However, if anyone can adapt to the style it’s Kawajiri. His hard-headed, take-you-down-and-pound-you-out approach is perfect for the cage. It’s just best to learn the intricacies of fighting in a new environment before you have a guy like Melendez standing across from you.

After all, Melendez exploited his experience in cage to shutdown Shinya (Tobikan Judan) Aoki a year ago.

Melendez admits the odds are in his favour, but isn’t taking anything for granted.

“I’m not banking on anything, but I’m happy that I am familiar with the cage, I’m familiar with the California (State Athletic) Commission and I’m familiar with my hometown and that people are going to be cheering for me,” Melendez said on the call. “That’s an advantage to me, but I’m not banking on that messing with him. If it gives him problems, I’ll totally take advantage of it and try to expose them like I did to Aoki.”

Kawajiri and Melendez originally fought more than four years ago at PRIDE Shockwave 2006 in a wild brawl. Both men landed big shots and threw for the fences. Though it was a close fight that could have gone either way, Melendez was awarded a unanimous decision.

Kawajiri said he intends to be more patient this time around.

“I have advanced as an MMA fighter,” Kawajiri said. “I will be able to fight a smarter fight this time. I am obviously training to become a better MMA fighter every day. I look forward to (showing it) in the second fight with Gilbert.”

Though Melendez agrees Kawajiri is not the same fighter he went to war with on New Year’s Eve 2006, he feels he has developed more as a fighter since then.

“I take a look at that tape and I do see him as a better fighter now, but I see myself as a way better fighter,” Melendez said. “I look at myself and I see ten times more of a difference.

“Of course, I see differences in him. I see some things in his grappling, his takedowns, his striking, his patience and his game plans, as well.”

### MATERIAL SUPPLIED
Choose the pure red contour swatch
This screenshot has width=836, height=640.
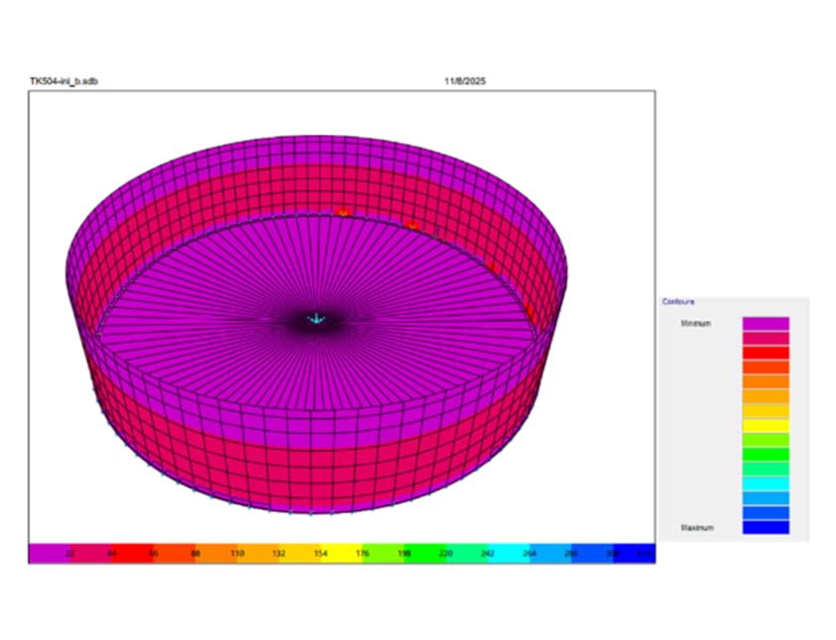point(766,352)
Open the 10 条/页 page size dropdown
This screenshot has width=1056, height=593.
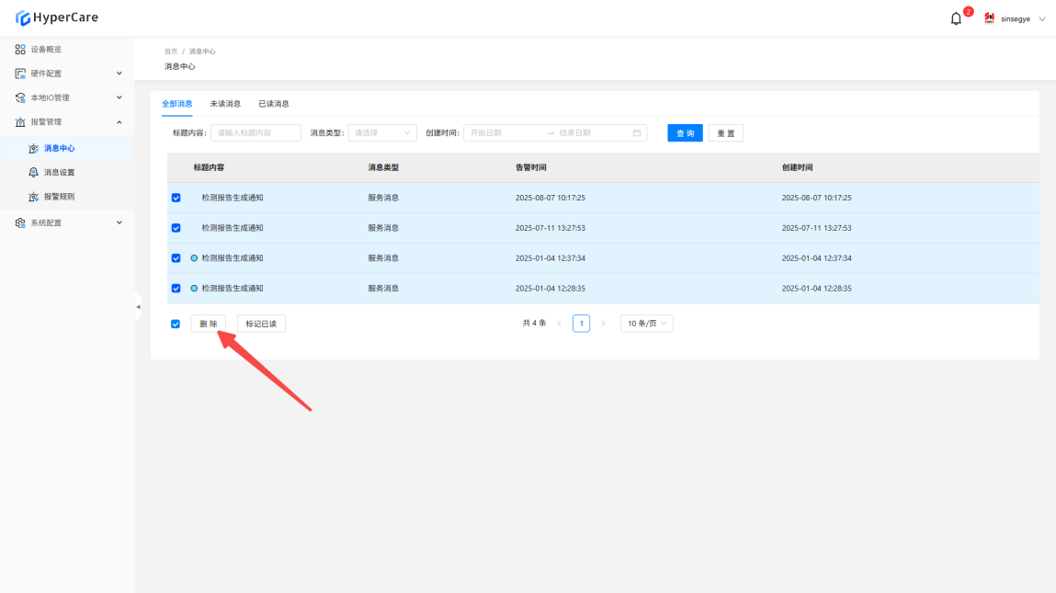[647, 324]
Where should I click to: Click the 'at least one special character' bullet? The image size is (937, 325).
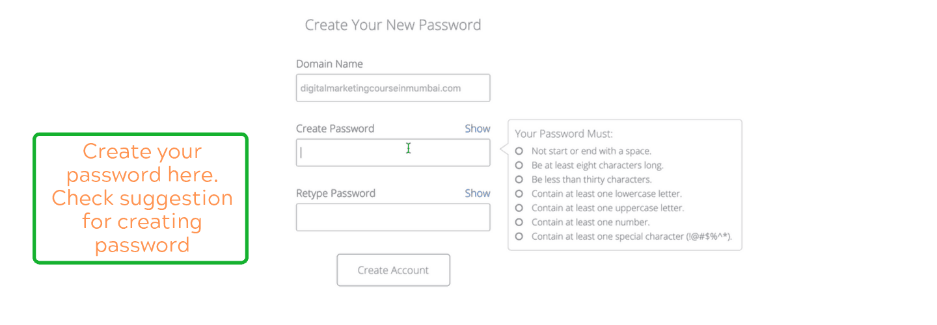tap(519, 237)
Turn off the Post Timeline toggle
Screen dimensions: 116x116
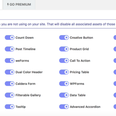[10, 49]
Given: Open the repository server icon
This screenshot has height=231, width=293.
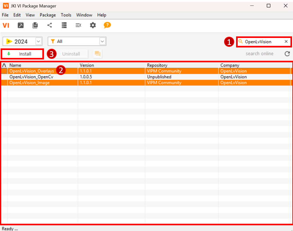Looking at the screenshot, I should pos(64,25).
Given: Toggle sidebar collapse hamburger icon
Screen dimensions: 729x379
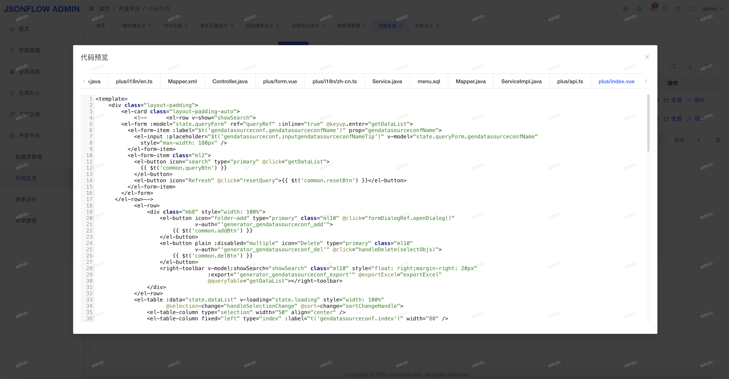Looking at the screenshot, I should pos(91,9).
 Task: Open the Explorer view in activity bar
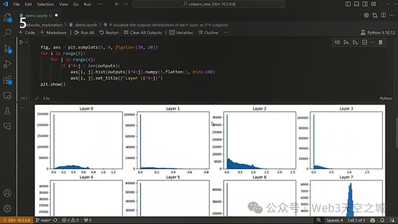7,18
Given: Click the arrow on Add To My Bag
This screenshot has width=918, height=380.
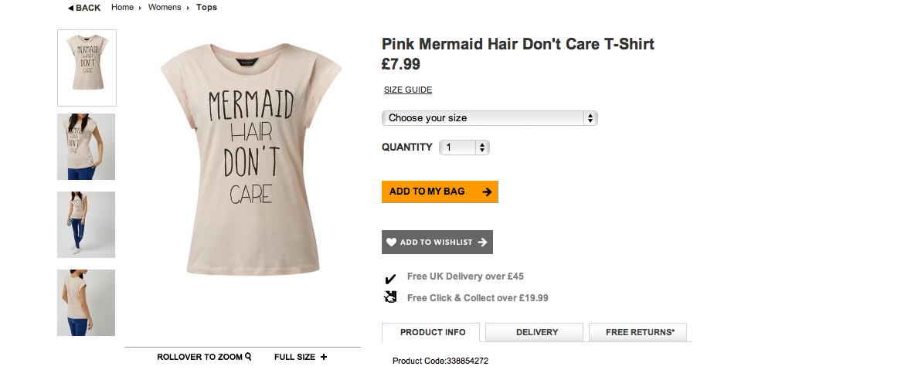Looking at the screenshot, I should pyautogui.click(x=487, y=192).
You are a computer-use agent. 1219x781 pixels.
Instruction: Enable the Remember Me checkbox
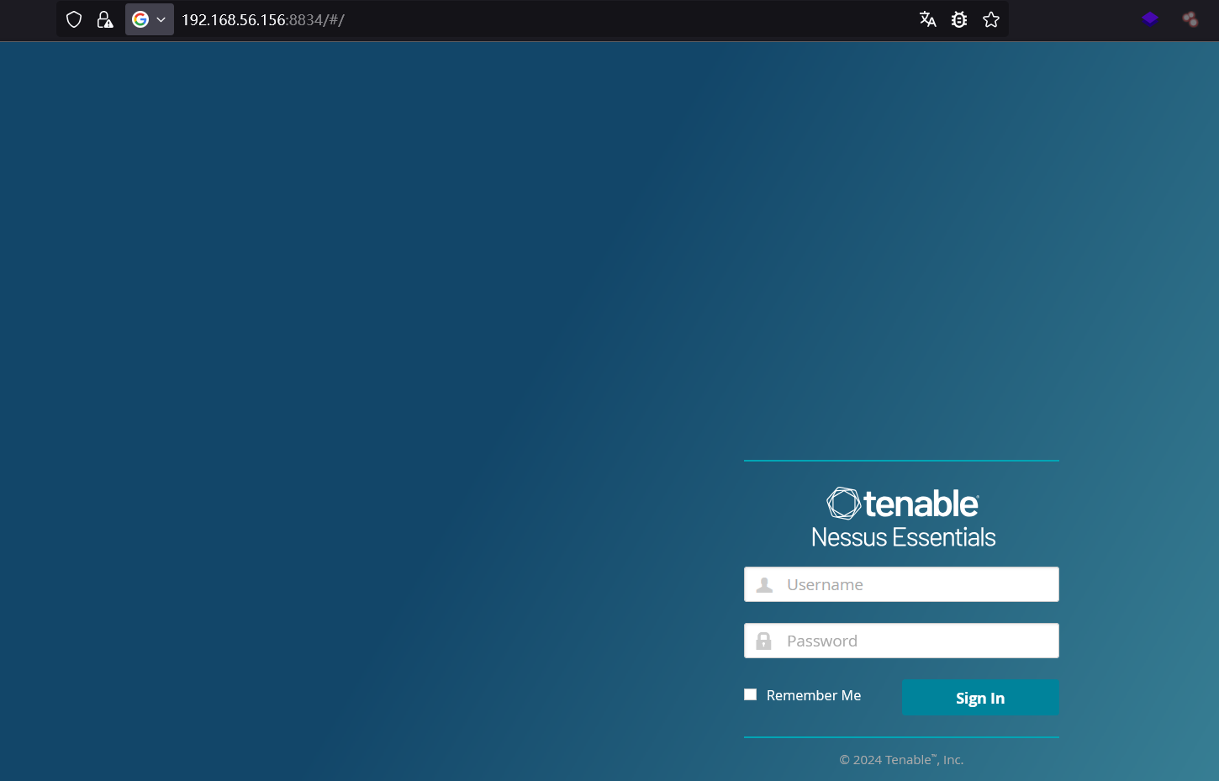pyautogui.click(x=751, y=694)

---

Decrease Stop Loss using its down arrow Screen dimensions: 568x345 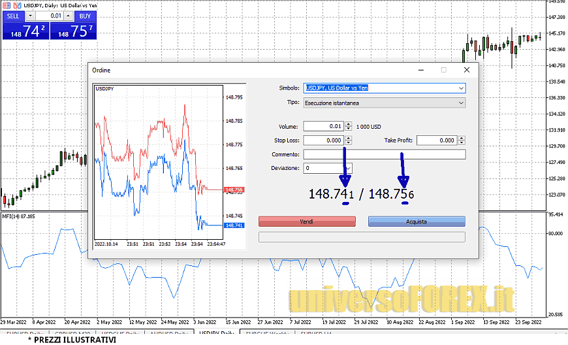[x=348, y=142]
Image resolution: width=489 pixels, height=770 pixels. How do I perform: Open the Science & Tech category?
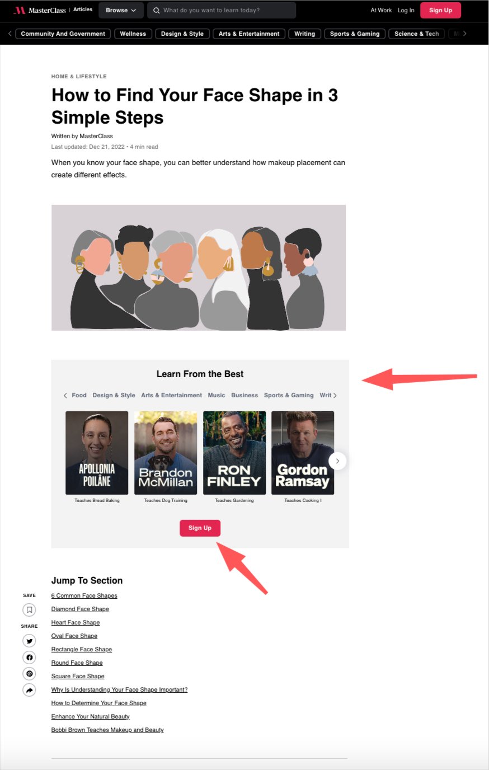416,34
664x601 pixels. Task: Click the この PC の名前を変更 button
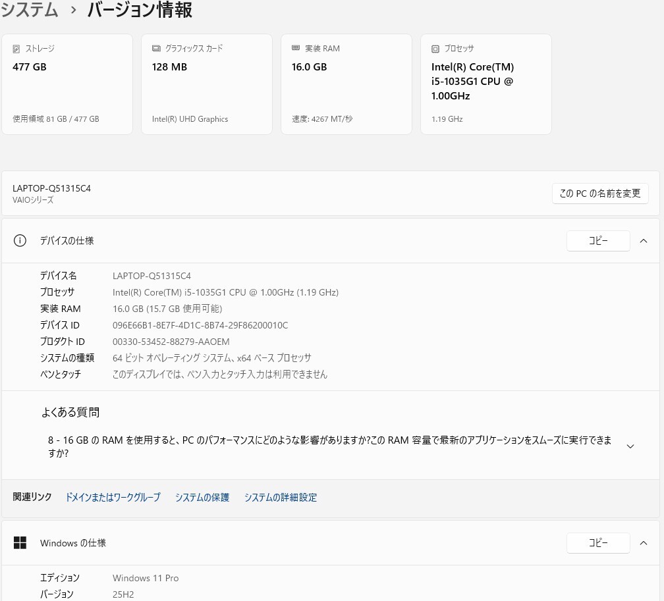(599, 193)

### WHAT YOU SHOULD DO
Quote the passage of the Melendez–Kawajiri article above between "Though Melendez agrees" and "of a difference.", inclusive.

### RESULT OF THE TASK
Though Melendez agrees Kawajiri is not the same fighter he went to war with on New Year’s Eve 2006, he feels he has developed more as a fighter since then.

“I take a look at that tape and I do see him as a better fighter now, but I see myself as a way better fighter,” Melendez said. “I look at myself and I see ten times more of a difference.